--- Yang Harus Dikerjakan ---
**a)** Menurut kutipan tentang Isra' Mi'raj, pada tanggal berapa umat Islam biasanya memperingati peristiwa Isra' dan Mi'raj?
**b)** Salin kutipan tentang Isra' Mi'raj tanpa perubahan, mulai dari "Memahami Makna Isra’" hingga "lagi Maha Melihat.", termasuk kedua bagian itu.

--- Kutipan untuk Dibaca ---

* * * * * * * * *

Isra' Mi`raj Nabi Muhammad s.a.w.
Memahami Makna Isra’ Nabi Muhammad S.A.W.
o l e h
IRFAN ANSHORY
Maha Suci Dia yang memperjalankan hamba-Nya pada suatu malam dari Tempat Sujud Yang Suci (Masjid al-Haram) ke Tempat Sujud Yang Lebih Jauh (Masjid al-Aqsha) yang Kami berkati sekelilingnya, agar Kami perlihatkan kepadanya sebagian ayat-ayat Kami. Sesungguhnya Dia Maha Mendengar lagi Maha Melihat.
Al-Isra’(17):1
DENGAN TIDAK TERASA perjalanan sang kala membawa kita kembali memasuki bulan Rajab. Sudah menjadi tradisi di kalangan umat Islam setiap tanggal 27 Rajab memperingati peristiwa Isra’ (perjalanan Nabi Muhammad s.a.w. dari Makkah ke Jerusalem) dan Mi`raj (perjalanan beliau ke Sidrat al-Muntaha untuk menerima kewajiban shalat lima waktu dari Allah SWT). Firman Allah dalam Surat Al-Isra’(17):1 di atas biasanya dikutip dan dibahas oleh para muballigh dalam ceramah-ceramah rajaban. Dalam artikel ini kita akan membicarakan beberapa aspek religius-historis dari peristiwa agung yang dialami Nabi Muhammad s.a.w. itu.

* * * * * * * * *

--- Data yang Diberikan ---
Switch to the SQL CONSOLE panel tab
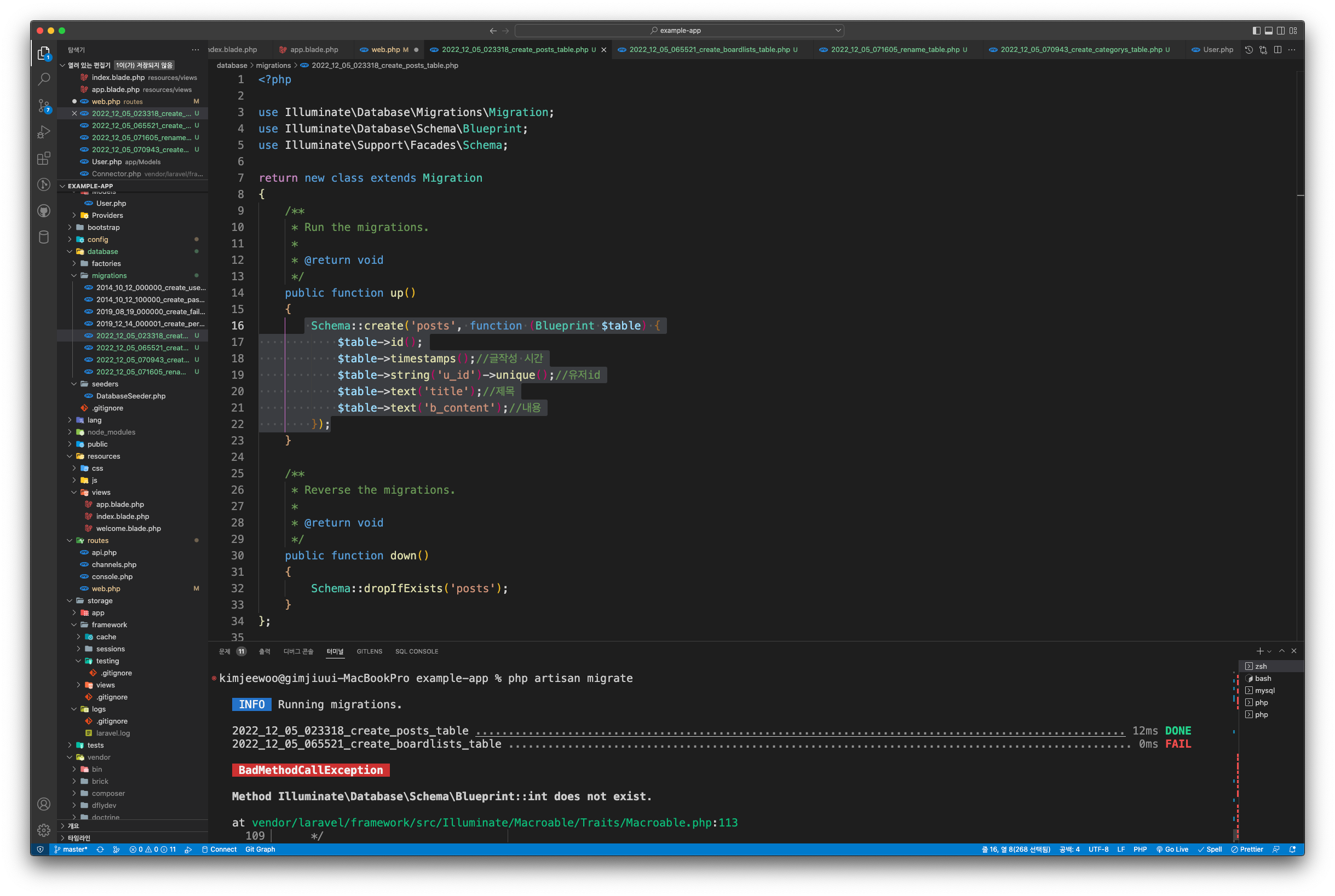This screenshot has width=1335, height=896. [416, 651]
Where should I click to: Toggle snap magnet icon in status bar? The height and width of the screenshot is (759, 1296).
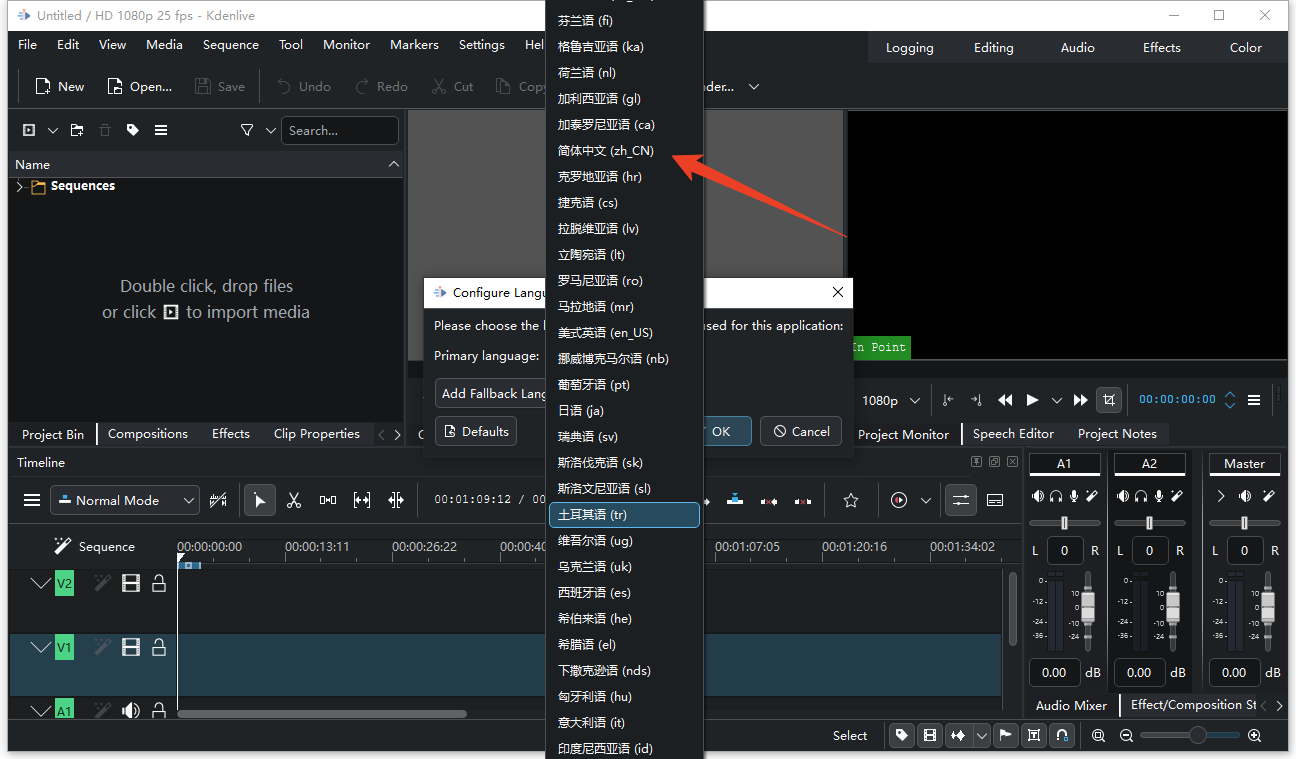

* * * * * * * * *

--- Hasil Latihan ---
**a)** Setiap tanggal 27 Rajab.

**b)**
Memahami Makna Isra’ Nabi Muhammad S.A.W.
o l e h
IRFAN ANSHORY
Maha Suci Dia yang memperjalankan hamba-Nya pada suatu malam dari Tempat Sujud Yang Suci (Masjid al-Haram) ke Tempat Sujud Yang Lebih Jauh (Masjid al-Aqsha) yang Kami berkati sekelilingnya, agar Kami perlihatkan kepadanya sebagian ayat-ayat Kami. Sesungguhnya Dia Maha Mendengar lagi Maha Melihat.